Final answer:
Using Kepler's Third Law and the fact that Earth's orbital period is 1 year at a distance of 1 AU from the Sun, the orbital period of Planet X, which is 10 AU away from the Sun, can be calculated to be approximately 31.62 Earth years.
Step-by-step explanation:
The orbital period of a planet in the solar system can be estimated using Kepler's Third Law of Planetary Motion, which states that the square of the period (T) of a planet is directly proportional to the cube of the semi-major axis (a) of its orbit. In simpler terms, there is a relationship between the time a planet takes to orbit the Sun and its distance from the Sun.
In the case of Planet X, which is 10 AU from the Sun, we can use the information we have from Earth's orbit as a reference.

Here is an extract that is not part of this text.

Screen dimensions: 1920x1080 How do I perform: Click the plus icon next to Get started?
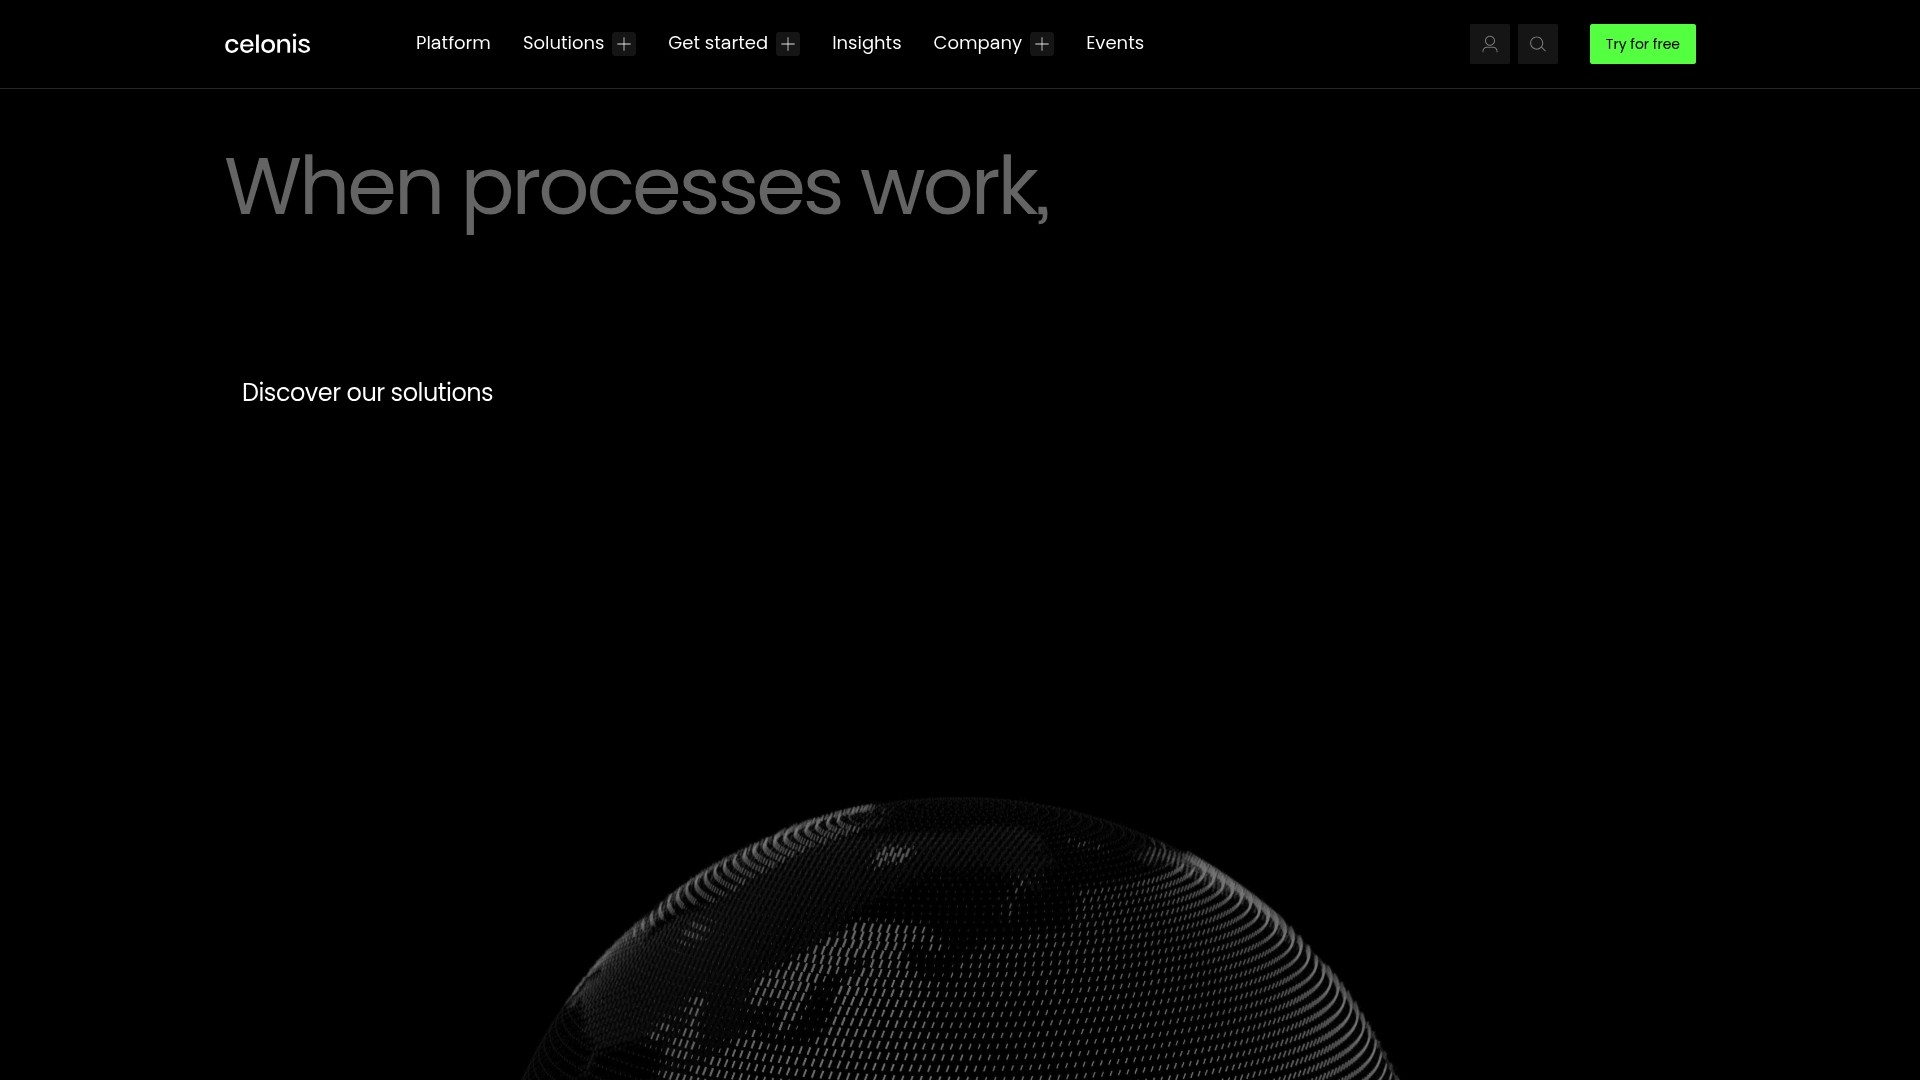[x=788, y=43]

Since Earth is 1 AU from the Sun and has an orbital period of 1 year, we can setup a proportion:
(Period of Earth)^2 / (Distance of Earth from Sun)^3 = (Period of Planet X)^2 / (Distance of Planet X from Sun)^3
Plugging in the values we get:
1^2 / 1^3 = T^2 / 10^3
Simplifying further:
1= T^2 / 1000
T^2 = 1000
T = sqrt(1000)
T ≈ 31.62 years
Therefore, the orbital period of Planet X is approximately 31.62 Earth years.